As a flowering plant, Abelmoschus esculentus (L.) Moench (okra or Bamie) belongs to the Malvaceae family. The okra plant is an African-native edible plant that can be planted in many hot and humid or subtropical regions worldwide, such as Southeast Asia and the Mediterranean. In traditional medication, okra treats gastritis typically. Among many pharmacological features, antioxidant, antidiabetic, neuroprotective, anti-fatigue, and antihyperlipidemic activities are mainly highlighted. Also, it is worth noting that the okra plant contains high contents of flavonoids, polyphenols, and polysaccharides. Flavonoids and polyphenols hold robust antioxidant properties[2, 3] and originate from the okra seeds, while its covering extract scarcely showed such responses. Luo et al. (2018) found flavonoids content of 788.56 mg/g in okra flower extract to be the highest compared to other parts using high-performance liquid chromatography (HPLC). Also, the quercetin glucopyranoside content was reported at 122.13 mg/g of the flower extract. Isoquercitrin is one of the frequent-mentioned substances in the okra extract with advanced bioavailability compared to quercetin, demonstrating in vitro and in vivo chemo-protective special effects touching oxidative tensions, allergic responses, cardiovascular syndromes, diabetes, and cancer. Specifically, isoquercitrin can trigger the inhibition of the urinary bladder and the progress of pancreatic tumors[6, 7], along with the suppression of malignant colon cells. In 2021, Peter et al. determined the optimal extraction conditions for extracting high content of polyphenols and flavonoids from okra fruits quantified using the Folin-Ciocalteu and aluminum chloride colorimetric methods respectively. New studies, then, are needed to identify additional polyphenolic compounds and determine their antidiabetic effects.
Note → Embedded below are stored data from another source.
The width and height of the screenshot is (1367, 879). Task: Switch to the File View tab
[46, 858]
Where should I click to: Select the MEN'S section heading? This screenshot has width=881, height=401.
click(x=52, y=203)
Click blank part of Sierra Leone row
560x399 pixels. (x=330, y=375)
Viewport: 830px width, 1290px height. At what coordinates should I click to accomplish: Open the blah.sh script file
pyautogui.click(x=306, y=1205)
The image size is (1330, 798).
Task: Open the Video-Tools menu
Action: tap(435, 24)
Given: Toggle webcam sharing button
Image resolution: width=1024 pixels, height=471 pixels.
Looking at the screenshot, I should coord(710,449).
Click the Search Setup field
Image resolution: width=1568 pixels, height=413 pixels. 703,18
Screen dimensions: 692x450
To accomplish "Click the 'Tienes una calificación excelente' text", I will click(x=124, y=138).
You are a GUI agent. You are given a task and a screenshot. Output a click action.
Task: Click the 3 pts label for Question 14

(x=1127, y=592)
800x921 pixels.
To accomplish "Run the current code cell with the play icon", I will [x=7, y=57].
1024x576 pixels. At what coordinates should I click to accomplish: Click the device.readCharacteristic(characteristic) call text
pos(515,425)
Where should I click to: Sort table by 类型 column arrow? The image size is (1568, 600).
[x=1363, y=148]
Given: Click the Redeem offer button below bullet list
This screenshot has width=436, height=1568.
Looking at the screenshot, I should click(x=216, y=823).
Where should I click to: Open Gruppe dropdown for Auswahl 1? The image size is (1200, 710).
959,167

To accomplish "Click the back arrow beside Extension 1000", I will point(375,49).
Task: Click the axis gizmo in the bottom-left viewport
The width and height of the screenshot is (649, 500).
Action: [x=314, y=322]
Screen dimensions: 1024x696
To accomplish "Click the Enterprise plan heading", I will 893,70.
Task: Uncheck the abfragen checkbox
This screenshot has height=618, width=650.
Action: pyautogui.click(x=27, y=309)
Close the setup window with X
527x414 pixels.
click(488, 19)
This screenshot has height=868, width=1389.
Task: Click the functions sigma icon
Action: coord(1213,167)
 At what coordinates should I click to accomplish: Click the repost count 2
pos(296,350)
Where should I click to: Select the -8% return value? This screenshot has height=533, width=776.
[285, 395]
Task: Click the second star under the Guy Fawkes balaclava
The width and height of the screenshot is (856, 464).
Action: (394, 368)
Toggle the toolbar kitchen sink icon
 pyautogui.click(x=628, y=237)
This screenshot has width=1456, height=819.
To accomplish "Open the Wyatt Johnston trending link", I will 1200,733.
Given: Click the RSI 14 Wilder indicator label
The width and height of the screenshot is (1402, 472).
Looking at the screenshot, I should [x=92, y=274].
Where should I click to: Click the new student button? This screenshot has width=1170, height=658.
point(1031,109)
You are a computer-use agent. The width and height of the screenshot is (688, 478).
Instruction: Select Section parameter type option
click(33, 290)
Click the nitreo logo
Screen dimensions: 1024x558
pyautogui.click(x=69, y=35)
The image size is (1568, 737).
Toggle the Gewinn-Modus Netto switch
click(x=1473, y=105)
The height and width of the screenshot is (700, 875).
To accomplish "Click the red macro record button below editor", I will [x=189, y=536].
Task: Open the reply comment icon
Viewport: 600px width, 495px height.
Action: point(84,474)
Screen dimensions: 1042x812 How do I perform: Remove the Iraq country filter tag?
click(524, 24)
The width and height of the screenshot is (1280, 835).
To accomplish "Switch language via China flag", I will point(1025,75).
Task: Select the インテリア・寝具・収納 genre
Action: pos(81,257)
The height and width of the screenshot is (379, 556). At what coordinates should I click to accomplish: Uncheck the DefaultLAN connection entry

Using as traditional herbal medicine or food, native communities have been utilized okra fruits as curry, fresh vegetables, aiding digestion, managing gonorrhea, anemia, and urethrorhea, and diabetes mellitus. The excellent source of bioactive compounds in okra fruits and seeds makes it an effective traditional medicine. These phytochemicals were considered volatile oils, glycosides, alkaloids, and polysaccharides polyphenols which are the most prominent and universal secondary metabolites herbal class. Free or sugar-bonded flavonoids such as myricetin and quercetin and its derivatives are also the sub-class of polyphenol isolated from the okra fruits and seeds. The widespread bioactivities of polyphenols with high structural diversity include antioxidant and antidiabetic. According to Shen et al. flavonoids extracted from the okra fruits showed an α-glucosidase and α-amylase inhibitory effect on concentration dependency. Besides, oligomeric proanthocyanidins extraction moiety, active polyphenolic compounds from okra seeds indicated α-glucosidase and α-amylase inhibitory activity. Likewise, phenolic- and flavonoid-rich extraction of okra seeds ensured exceptional antioxidant activity in vitro . At the same time, Myricetin exhibited a plasma glucose concentration decrease and insulin sensitivity improvement in glucose rats with obesity problems. Giving in hand the antidiabetic activity of polyphenolic compounds, it could be supposed that the antidiabetic activity of okra extracts could be due to the presence of these compounds. Then, the diverse action mode of polyphenols with antidiabetic activity could potentially be helpful for type 2 diabetes mellitus due to numerous organs’ participation in its existence.
Regardless of the above studies, the lack of studying the inhibition properties of okra plant extract on enzymes can be sensed. In this study, we aimed to investigate the effects of flavonoids extraction from A. esculentus on α-glucosidase and α-amylase enzymes produced from citrus brown snail (Caucasotachea lencoranea ).